● **Problem set**
**a.** Print the records exactly as they stand, beginning with the first line of the records and going on through the line containing "Tap the ordering", both included.
**b.** Pick up the SQLite malloc.c diff right after its last line and keep it going.

● **Passage to read**
++++++++
[sql] Import reference version of SQLite 3.10.2.

third_party/sqlite/sqlite-src-3100200/src/malloc.c

 /*
 ** 2001 September 15
 **
 ** The author disclaims copyright to this source code.  In place of
 ** a legal notice, here is a blessing:
 **
 **    May you do good and not evil.
 **    May you find forgiveness for yourself and forgive others.
 **    May you share freely, never taking more than you give.
 **
@@ skipping 27 matching lines @@
 */
 typedef struct ScratchFreeslot {
   struct ScratchFreeslot *pNext;   /* Next unused scratch buffer */
 } ScratchFreeslot;
 
 /*
 ** State information local to the memory allocation subsystem.
 */
 static SQLITE_WSD struct Mem0Global {
   sqlite3_mutex *mutex;         /* Mutex to serialize access */
-
-  /*
-  ** The alarm callback and its arguments.  The mem0.mutex lock will
-  ** be held while the callback is running.  Recursive calls into
-  ** the memory subsystem are allowed, but no new callbacks will be
-  ** issued.
++++++++
● **Exercise input**
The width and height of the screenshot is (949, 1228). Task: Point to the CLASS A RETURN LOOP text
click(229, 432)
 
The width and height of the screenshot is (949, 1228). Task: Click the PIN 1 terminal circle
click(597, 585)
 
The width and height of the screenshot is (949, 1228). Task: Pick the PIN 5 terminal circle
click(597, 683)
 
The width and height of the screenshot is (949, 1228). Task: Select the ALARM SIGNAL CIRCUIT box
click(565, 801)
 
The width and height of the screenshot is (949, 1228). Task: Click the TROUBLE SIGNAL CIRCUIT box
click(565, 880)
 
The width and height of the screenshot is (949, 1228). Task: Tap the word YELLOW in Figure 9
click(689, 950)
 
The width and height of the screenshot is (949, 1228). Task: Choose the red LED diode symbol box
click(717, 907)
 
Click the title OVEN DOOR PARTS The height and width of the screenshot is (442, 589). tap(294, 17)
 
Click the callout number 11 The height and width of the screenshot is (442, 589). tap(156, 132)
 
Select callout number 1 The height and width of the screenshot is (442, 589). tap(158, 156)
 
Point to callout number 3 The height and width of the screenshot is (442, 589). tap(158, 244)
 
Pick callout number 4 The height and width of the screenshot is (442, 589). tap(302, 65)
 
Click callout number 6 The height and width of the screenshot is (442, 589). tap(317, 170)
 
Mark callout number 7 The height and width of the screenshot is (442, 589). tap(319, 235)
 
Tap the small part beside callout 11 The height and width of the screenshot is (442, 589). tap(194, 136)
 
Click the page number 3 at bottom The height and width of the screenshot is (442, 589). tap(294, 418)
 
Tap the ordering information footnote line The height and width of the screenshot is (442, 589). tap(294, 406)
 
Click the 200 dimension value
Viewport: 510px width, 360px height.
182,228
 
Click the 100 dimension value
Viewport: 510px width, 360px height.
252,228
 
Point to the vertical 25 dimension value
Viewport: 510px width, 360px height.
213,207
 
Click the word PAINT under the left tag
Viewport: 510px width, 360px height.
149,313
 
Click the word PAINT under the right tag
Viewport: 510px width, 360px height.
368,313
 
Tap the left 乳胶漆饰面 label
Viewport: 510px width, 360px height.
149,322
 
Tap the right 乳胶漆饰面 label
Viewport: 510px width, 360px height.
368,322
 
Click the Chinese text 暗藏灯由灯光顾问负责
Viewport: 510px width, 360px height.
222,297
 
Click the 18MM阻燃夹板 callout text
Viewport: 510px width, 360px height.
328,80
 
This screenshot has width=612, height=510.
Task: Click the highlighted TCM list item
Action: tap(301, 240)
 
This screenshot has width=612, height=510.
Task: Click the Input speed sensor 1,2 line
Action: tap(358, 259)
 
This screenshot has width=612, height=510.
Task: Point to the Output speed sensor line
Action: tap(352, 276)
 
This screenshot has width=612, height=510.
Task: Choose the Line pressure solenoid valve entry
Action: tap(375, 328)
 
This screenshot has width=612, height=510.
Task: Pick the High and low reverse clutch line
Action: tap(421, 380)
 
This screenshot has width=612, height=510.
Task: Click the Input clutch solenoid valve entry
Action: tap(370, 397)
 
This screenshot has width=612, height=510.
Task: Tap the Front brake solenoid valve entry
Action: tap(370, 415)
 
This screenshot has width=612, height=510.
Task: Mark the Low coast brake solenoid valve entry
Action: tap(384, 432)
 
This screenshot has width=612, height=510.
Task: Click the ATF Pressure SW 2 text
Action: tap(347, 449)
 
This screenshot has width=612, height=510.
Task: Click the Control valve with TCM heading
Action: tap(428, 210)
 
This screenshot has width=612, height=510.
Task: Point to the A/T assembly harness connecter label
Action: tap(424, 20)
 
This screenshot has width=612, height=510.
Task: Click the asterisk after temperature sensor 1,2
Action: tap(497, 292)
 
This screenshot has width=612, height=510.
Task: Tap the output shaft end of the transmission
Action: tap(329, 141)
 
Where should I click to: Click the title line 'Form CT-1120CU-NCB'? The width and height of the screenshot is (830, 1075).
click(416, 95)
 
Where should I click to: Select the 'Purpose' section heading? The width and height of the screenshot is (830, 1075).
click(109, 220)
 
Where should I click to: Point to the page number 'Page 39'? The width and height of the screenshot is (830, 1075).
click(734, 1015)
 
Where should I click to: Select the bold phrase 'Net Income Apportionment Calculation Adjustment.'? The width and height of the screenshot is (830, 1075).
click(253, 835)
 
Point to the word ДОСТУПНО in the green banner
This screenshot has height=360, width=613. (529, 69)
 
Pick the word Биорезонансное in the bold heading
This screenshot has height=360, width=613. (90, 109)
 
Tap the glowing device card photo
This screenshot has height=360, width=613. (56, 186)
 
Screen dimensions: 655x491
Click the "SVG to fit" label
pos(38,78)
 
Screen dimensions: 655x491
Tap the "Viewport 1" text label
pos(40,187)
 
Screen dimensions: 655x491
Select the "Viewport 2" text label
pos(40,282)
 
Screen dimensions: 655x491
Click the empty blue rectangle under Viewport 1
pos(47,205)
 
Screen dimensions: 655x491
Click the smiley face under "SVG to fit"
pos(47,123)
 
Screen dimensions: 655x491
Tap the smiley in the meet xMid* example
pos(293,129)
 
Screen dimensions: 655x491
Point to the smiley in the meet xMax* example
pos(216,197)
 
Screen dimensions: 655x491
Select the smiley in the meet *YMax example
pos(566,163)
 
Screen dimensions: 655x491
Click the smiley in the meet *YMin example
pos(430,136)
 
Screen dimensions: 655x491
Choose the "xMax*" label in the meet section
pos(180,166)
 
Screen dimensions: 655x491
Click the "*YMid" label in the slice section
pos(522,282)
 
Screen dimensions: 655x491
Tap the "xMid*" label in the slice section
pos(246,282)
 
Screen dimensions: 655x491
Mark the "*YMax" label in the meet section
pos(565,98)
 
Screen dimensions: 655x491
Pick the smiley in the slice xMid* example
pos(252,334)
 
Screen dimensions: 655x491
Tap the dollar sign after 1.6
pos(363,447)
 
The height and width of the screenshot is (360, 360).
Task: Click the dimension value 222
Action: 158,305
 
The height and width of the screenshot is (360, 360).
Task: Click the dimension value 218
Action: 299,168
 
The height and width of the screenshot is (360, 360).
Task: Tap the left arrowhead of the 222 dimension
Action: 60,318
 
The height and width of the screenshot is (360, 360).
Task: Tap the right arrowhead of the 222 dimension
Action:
++++++++
● **Expected responses**
**a.**
The width and height of the screenshot is (949, 1228). Task: Point to the CLASS A RETURN LOOP text
click(229, 432)
 
The width and height of the screenshot is (949, 1228). Task: Click the PIN 1 terminal circle
click(597, 585)
 
The width and height of the screenshot is (949, 1228). Task: Pick the PIN 5 terminal circle
click(597, 683)
 
The width and height of the screenshot is (949, 1228). Task: Select the ALARM SIGNAL CIRCUIT box
click(565, 801)
 
The width and height of the screenshot is (949, 1228). Task: Click the TROUBLE SIGNAL CIRCUIT box
click(565, 880)
 
The width and height of the screenshot is (949, 1228). Task: Tap the word YELLOW in Figure 9
click(689, 950)
 
The width and height of the screenshot is (949, 1228). Task: Choose the red LED diode symbol box
click(717, 907)
 
Click the title OVEN DOOR PARTS The height and width of the screenshot is (442, 589). tap(294, 17)
 
Click the callout number 11 The height and width of the screenshot is (442, 589). tap(156, 132)
 
Select callout number 1 The height and width of the screenshot is (442, 589). tap(158, 156)
 
Point to callout number 3 The height and width of the screenshot is (442, 589). tap(158, 244)
 
Pick callout number 4 The height and width of the screenshot is (442, 589). tap(302, 65)
 
Click callout number 6 The height and width of the screenshot is (442, 589). tap(317, 170)
 
Mark callout number 7 The height and width of the screenshot is (442, 589). tap(319, 235)
 
Tap the small part beside callout 11 The height and width of the screenshot is (442, 589). tap(194, 136)
 
Click the page number 3 at bottom The height and width of the screenshot is (442, 589). tap(294, 418)
 
Tap the ordering information footnote line The height and width of the screenshot is (442, 589). tap(294, 406)

**b.**
-  */
-  sqlite3_int64 alarmThreshold;
-  void (*alarmCallback)(void*, sqlite3_int64,int);
-  void *alarmArg;
+  sqlite3_int64 alarmThreshold; /* The soft heap limit */
 
   /*
   ** Pointers to the end of sqlite3GlobalConfig.pScratch memory
   ** (so that a range test can be used to determine if an allocation
   ** being freed came from pScratch) and a pointer to the list of
   ** unused scratch allocations.
   */
   void *pScratchEnd;
   ScratchFreeslot *pScratchFree;
   u32 nScratchFree;
 
   /*
   ** True if heap is nearly "full" where "full" is defined by the
   ** sqlite3_soft_heap_limit() setting.
   */
   int nearlyFull;
-} mem0 = { 0, 0, 0, 0, 0, 0, 0, 0 };
+} mem0 = { 0, 0, 0, 0, 0, 0 };
 
 #define mem0 GLOBAL(struct Mem0Global, mem0)
 
 /*
-** This routine runs when the memory allocator sees that the
-** total memory allocation is about to exceed the soft heap
-** limit.
+** Return the memory allocator mutex. sqlite3_status() needs it.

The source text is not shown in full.